Sungguh pedih sore itu. Gerimis
pun muncul. Mereka
benar-benar tak punya pilihan.
Alif
melepaskan pelukannya. Lalu menatap gadis manis di depannya itu. Mereka hanya saling tatap.
Tak usah diucap,
mereka tahu apa yang mereka
berdua saling rasakan.
Tak usah diucap,
mereka tahu apa yang sedang
mereka hubungkan. Tak usah diucap,
mereka tahu apa arti tatapan
itu. Tak usah diucap, mereka
tahu perasaan apa yang terhubung
di antara mereka.
“Seandainya kemarin
aku nggak membantu
mereka. Pasti nggak akan seperti
ini”.
“Jangan salahkan
kamu, Lif. Ini takdir”.
Mereka
terdiam.
“Aku
berangkat hari ini”.
Nirina
memandang Alif. Diam, tak bersuara.
Ia memandang Alif penuh arti. Alif mengerti.
Hati mereka berbicara,
bukan mulut, bukan suara. Mereka
sedang berkontak. Kontak
lain, kontak yang berbeda.
“Aku
nggak bisa antar kamu ke bandara”. Alif memandang Nirina
bingung, “aku nggak sanggup, Lif”. Sekarang, pipi Nirina sudah basah kuyup.
“Ada
apa ini?”. Pak Armin muncul
dari balik pintu.
Nirina
dan Alif memandang
pak Armin. Tiba-tiba,
Alif memeluk pak Armin. Pak Armin menatap
keponakannya yang sembap
itu bingung. Akhirnya,
dengan berat hati pak Armin sudah mengira.
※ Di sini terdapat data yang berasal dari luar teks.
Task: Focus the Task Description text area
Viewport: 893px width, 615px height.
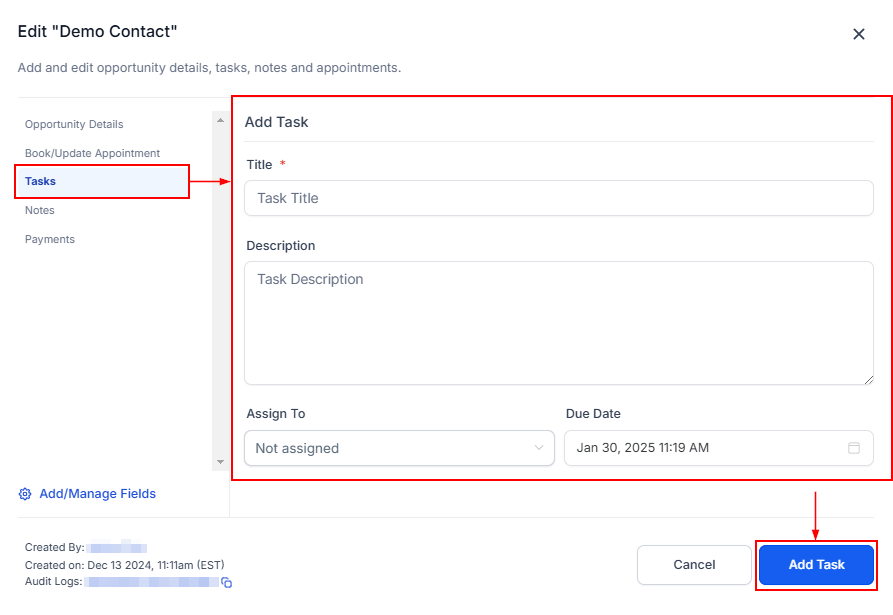Action: click(558, 322)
Dan ia yakin perkirannya itu benar.
“Sudah
saatnya, Nirina, pak”. Kata Alif kemudian.
“Apa
ini menjadi yang terakhir, Lif?”.
Tanya Nirina tak rela. Alif bingung tak menjawab. Nirina
mendesah.
“Maaf”. Hanya kata-kata itu yang dapat ke luar dari mulut Alif.
Perlahan, kakinya
melangkah mundur, menjauh,
benar-benar menjauh. Dengan
gemetar ia kenakan
jaket dan helmnya.
Membiarkan penutup kaca helm terbuka,
juga membiarkan Nirina
menatap wajahnya. Mungkin,
untuk yang terakhir
kalinya.
Dengan
berat, Alif menyalakan
mesin motornya dan berlalu pergi.
Nirina benar-benar seperti
tersambar petir. Pak Armin memeluk
keponakannya itu erat. Sungguh menyakitkan
perpisahan itu. Kisah singkat yang begitu berharga.
Sosok singkat Alif yang benar-benar
membuatnya mengerti dan mengenal. Apa itu, cinta.